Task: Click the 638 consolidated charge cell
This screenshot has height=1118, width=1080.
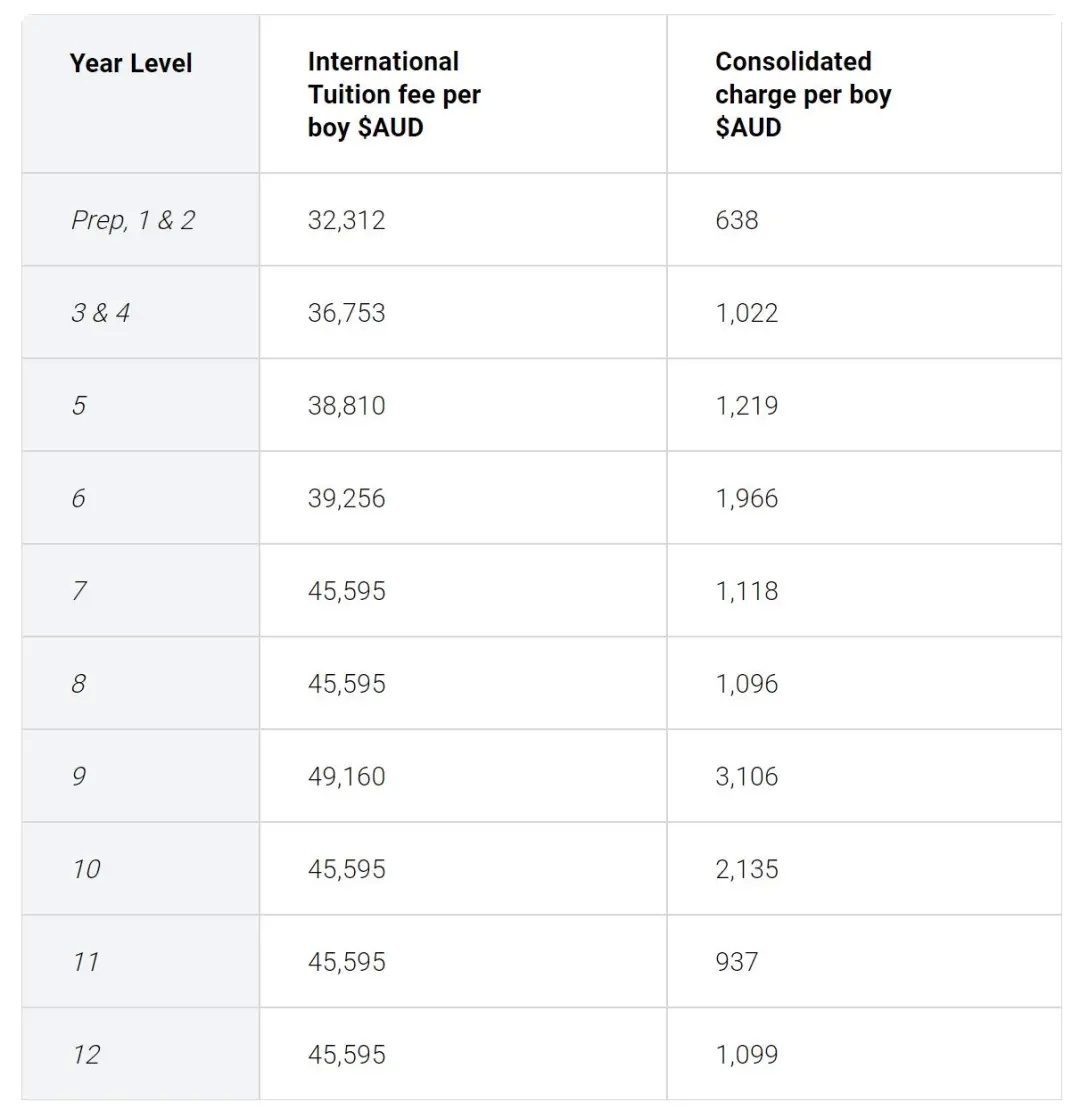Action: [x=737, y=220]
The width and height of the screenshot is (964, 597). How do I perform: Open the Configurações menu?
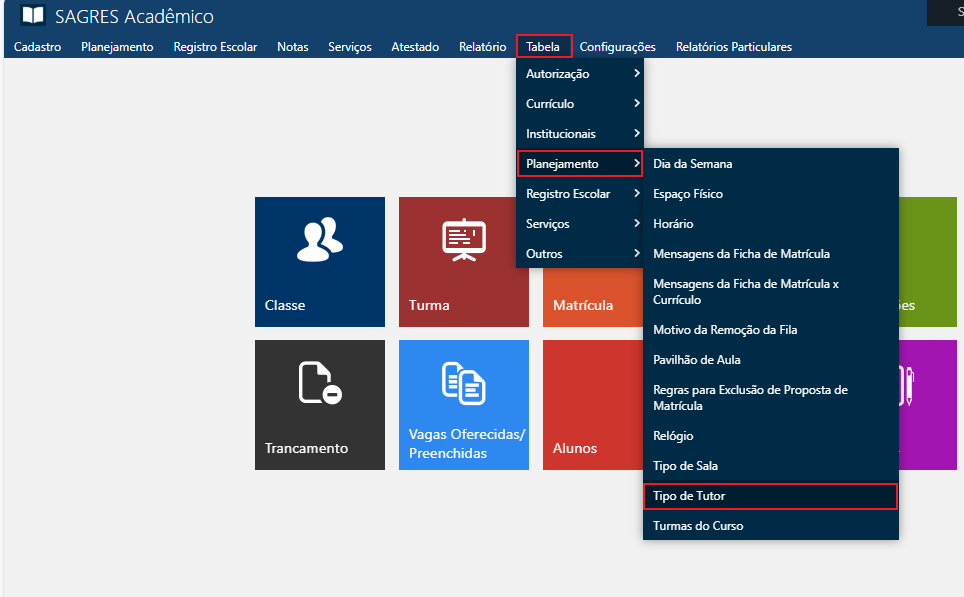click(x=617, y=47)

■ **Task instructions**: Excluding images, output exactly the lines from the one that holds "This screenshot has height=1118, width=1080." through the final line of the material, both ends included.

■ **Answer to the exercise**:
This screenshot has height=1118, width=1080.
Action: [x=737, y=220]
The width and height of the screenshot is (964, 597). How do I perform: Open the Configurações menu?
click(x=617, y=47)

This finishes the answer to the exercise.